Task to carry out: The answer must repeat each line of the material exactly.

Records for the exercise:
####################

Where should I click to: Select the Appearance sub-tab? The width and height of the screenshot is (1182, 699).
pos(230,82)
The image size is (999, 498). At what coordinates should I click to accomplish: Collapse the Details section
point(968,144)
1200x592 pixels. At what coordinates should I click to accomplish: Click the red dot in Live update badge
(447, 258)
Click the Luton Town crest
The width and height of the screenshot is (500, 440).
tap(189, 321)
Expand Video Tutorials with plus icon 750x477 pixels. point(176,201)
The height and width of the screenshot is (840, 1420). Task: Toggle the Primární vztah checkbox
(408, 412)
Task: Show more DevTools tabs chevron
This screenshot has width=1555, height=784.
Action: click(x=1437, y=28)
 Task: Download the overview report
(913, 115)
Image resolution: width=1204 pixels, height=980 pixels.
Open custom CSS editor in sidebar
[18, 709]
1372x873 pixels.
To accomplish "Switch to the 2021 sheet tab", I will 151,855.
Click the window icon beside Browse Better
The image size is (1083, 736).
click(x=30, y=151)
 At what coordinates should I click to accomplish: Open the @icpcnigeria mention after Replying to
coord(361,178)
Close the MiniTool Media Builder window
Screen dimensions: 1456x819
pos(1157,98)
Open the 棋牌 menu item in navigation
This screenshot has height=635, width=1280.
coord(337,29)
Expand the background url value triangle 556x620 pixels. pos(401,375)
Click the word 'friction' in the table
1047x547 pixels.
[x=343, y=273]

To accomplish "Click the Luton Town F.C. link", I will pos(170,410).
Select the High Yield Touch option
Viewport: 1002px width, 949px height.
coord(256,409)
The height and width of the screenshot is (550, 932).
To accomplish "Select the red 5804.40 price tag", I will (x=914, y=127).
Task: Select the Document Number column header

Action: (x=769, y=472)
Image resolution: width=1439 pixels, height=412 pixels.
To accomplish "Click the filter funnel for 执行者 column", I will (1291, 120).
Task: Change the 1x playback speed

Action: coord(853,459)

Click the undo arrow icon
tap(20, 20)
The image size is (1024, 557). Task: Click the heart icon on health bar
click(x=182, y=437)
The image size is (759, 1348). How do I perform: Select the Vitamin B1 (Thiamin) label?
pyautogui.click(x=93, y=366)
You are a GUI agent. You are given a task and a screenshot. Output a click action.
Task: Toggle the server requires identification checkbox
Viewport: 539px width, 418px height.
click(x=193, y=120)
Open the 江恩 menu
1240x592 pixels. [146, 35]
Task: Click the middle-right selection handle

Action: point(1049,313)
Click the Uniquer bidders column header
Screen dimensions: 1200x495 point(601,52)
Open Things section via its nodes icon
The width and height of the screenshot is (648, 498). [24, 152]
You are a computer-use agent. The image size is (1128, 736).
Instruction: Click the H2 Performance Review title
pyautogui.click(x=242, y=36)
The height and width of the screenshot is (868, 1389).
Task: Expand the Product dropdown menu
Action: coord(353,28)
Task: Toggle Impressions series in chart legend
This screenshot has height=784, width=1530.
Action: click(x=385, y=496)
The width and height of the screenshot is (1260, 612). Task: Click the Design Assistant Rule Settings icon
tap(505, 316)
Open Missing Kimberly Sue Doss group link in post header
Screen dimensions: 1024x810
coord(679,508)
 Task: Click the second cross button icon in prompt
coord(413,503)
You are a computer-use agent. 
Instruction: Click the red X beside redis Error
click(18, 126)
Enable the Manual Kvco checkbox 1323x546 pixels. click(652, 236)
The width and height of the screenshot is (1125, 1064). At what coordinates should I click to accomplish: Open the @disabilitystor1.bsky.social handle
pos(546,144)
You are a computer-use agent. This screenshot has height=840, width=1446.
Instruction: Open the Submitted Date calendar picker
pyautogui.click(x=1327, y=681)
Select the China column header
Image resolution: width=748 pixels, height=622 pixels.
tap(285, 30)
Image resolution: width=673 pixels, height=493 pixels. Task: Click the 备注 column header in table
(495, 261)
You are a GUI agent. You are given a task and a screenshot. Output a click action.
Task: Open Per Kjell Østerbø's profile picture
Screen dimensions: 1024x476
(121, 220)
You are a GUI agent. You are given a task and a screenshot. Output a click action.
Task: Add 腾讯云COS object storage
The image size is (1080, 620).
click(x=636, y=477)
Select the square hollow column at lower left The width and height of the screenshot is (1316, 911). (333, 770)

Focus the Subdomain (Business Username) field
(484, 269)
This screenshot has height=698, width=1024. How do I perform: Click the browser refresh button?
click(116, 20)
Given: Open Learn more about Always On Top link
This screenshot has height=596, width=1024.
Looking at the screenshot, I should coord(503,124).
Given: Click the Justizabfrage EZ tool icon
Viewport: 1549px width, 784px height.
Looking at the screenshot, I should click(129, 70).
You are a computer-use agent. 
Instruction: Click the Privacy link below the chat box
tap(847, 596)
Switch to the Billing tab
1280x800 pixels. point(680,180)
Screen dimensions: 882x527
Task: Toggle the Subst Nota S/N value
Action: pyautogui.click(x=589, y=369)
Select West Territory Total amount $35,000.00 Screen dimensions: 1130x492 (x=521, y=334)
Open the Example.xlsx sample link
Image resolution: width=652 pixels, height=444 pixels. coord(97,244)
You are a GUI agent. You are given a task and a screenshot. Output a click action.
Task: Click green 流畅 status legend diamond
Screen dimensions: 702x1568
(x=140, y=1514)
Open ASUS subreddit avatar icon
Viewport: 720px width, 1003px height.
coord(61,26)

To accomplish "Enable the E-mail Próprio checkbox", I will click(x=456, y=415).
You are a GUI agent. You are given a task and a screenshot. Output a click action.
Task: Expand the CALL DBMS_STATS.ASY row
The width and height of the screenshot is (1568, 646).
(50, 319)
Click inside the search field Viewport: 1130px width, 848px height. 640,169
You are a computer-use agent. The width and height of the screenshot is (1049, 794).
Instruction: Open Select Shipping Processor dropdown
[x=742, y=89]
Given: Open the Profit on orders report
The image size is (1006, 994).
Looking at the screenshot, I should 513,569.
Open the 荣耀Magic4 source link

####################

Your solution:
Where should I click to: Select the Appearance sub-tab? The width and height of the screenshot is (1182, 699).
pos(230,82)
The image size is (999, 498). At what coordinates should I click to accomplish: Collapse the Details section
point(968,144)
1200x592 pixels. At what coordinates should I click to accomplish: Click the red dot in Live update badge
(447, 258)
Click the Luton Town crest
The width and height of the screenshot is (500, 440).
tap(189, 321)
Expand Video Tutorials with plus icon 750x477 pixels. point(176,201)
The height and width of the screenshot is (840, 1420). Task: Toggle the Primární vztah checkbox
(408, 412)
Task: Show more DevTools tabs chevron
This screenshot has width=1555, height=784.
Action: click(x=1437, y=28)
 Task: Download the overview report
(913, 115)
Image resolution: width=1204 pixels, height=980 pixels.
Open custom CSS editor in sidebar
[18, 709]
1372x873 pixels.
To accomplish "Switch to the 2021 sheet tab", I will 151,855.
Click the window icon beside Browse Better
The image size is (1083, 736).
click(x=30, y=151)
 At what coordinates should I click to accomplish: Open the @icpcnigeria mention after Replying to
coord(361,178)
Close the MiniTool Media Builder window
Screen dimensions: 1456x819
pos(1157,98)
Open the 棋牌 menu item in navigation
This screenshot has height=635, width=1280.
coord(337,29)
Expand the background url value triangle 556x620 pixels. pos(401,375)
Click the word 'friction' in the table
1047x547 pixels.
[x=343, y=273]

To accomplish "Click the Luton Town F.C. link", I will pos(170,410).
Select the High Yield Touch option
Viewport: 1002px width, 949px height.
coord(256,409)
The height and width of the screenshot is (550, 932).
To accomplish "Select the red 5804.40 price tag", I will (x=914, y=127).
Task: Select the Document Number column header

Action: (x=769, y=472)
Image resolution: width=1439 pixels, height=412 pixels.
To accomplish "Click the filter funnel for 执行者 column", I will (1291, 120).
Task: Change the 1x playback speed

Action: coord(853,459)

Click the undo arrow icon
tap(20, 20)
The image size is (1024, 557). Task: Click the heart icon on health bar
click(x=182, y=437)
The image size is (759, 1348). How do I perform: Select the Vitamin B1 (Thiamin) label?
pyautogui.click(x=93, y=366)
You are a GUI agent. You are given a task and a screenshot. Output a click action.
Task: Toggle the server requires identification checkbox
Viewport: 539px width, 418px height.
click(x=193, y=120)
Open the 江恩 menu
1240x592 pixels. [146, 35]
Task: Click the middle-right selection handle

Action: point(1049,313)
Click the Uniquer bidders column header
Screen dimensions: 1200x495 point(601,52)
Open Things section via its nodes icon
The width and height of the screenshot is (648, 498). [24, 152]
You are a computer-use agent. The image size is (1128, 736).
Instruction: Click the H2 Performance Review title
pyautogui.click(x=242, y=36)
The height and width of the screenshot is (868, 1389).
Task: Expand the Product dropdown menu
Action: coord(353,28)
Task: Toggle Impressions series in chart legend
This screenshot has height=784, width=1530.
Action: click(x=385, y=496)
The width and height of the screenshot is (1260, 612). Task: Click the Design Assistant Rule Settings icon
tap(505, 316)
Open Missing Kimberly Sue Doss group link in post header
Screen dimensions: 1024x810
coord(679,508)
 Task: Click the second cross button icon in prompt
coord(413,503)
You are a computer-use agent. 
Instruction: Click the red X beside redis Error
click(18, 126)
Enable the Manual Kvco checkbox 1323x546 pixels. click(652, 236)
The width and height of the screenshot is (1125, 1064). At what coordinates should I click to accomplish: Open the @disabilitystor1.bsky.social handle
pos(546,144)
You are a computer-use agent. This screenshot has height=840, width=1446.
Instruction: Open the Submitted Date calendar picker
pyautogui.click(x=1327, y=681)
Select the China column header
Image resolution: width=748 pixels, height=622 pixels.
tap(285, 30)
Image resolution: width=673 pixels, height=493 pixels. Task: Click the 备注 column header in table
(495, 261)
You are a GUI agent. You are given a task and a screenshot. Output a click action.
Task: Open Per Kjell Østerbø's profile picture
Screen dimensions: 1024x476
(121, 220)
You are a GUI agent. You are given a task and a screenshot. Output a click action.
Task: Add 腾讯云COS object storage
The image size is (1080, 620).
click(x=636, y=477)
Select the square hollow column at lower left The width and height of the screenshot is (1316, 911). (333, 770)

Focus the Subdomain (Business Username) field
(484, 269)
This screenshot has height=698, width=1024. How do I perform: Click the browser refresh button?
click(116, 20)
Given: Open Learn more about Always On Top link
This screenshot has height=596, width=1024.
Looking at the screenshot, I should coord(503,124).
Given: Click the Justizabfrage EZ tool icon
Viewport: 1549px width, 784px height.
Looking at the screenshot, I should click(129, 70).
You are a computer-use agent. 
Instruction: Click the Privacy link below the chat box
tap(847, 596)
Switch to the Billing tab
1280x800 pixels. point(680,180)
Screen dimensions: 882x527
Task: Toggle the Subst Nota S/N value
Action: pyautogui.click(x=589, y=369)
Select West Territory Total amount $35,000.00 Screen dimensions: 1130x492 (x=521, y=334)
Open the Example.xlsx sample link
Image resolution: width=652 pixels, height=444 pixels. coord(97,244)
You are a GUI agent. You are given a task and a screenshot. Output a click action.
Task: Click green 流畅 status legend diamond
Screen dimensions: 702x1568
(x=140, y=1514)
Open ASUS subreddit avatar icon
Viewport: 720px width, 1003px height.
coord(61,26)

To accomplish "Enable the E-mail Próprio checkbox", I will click(x=456, y=415).
You are a GUI agent. You are given a task and a screenshot. Output a click action.
Task: Expand the CALL DBMS_STATS.ASY row
The width and height of the screenshot is (1568, 646).
(50, 319)
Click inside the search field Viewport: 1130px width, 848px height. 640,169
You are a computer-use agent. The width and height of the screenshot is (1049, 794).
Instruction: Open Select Shipping Processor dropdown
[x=742, y=89]
Given: Open the Profit on orders report
The image size is (1006, 994).
Looking at the screenshot, I should 513,569.
Open the 荣耀Magic4 source link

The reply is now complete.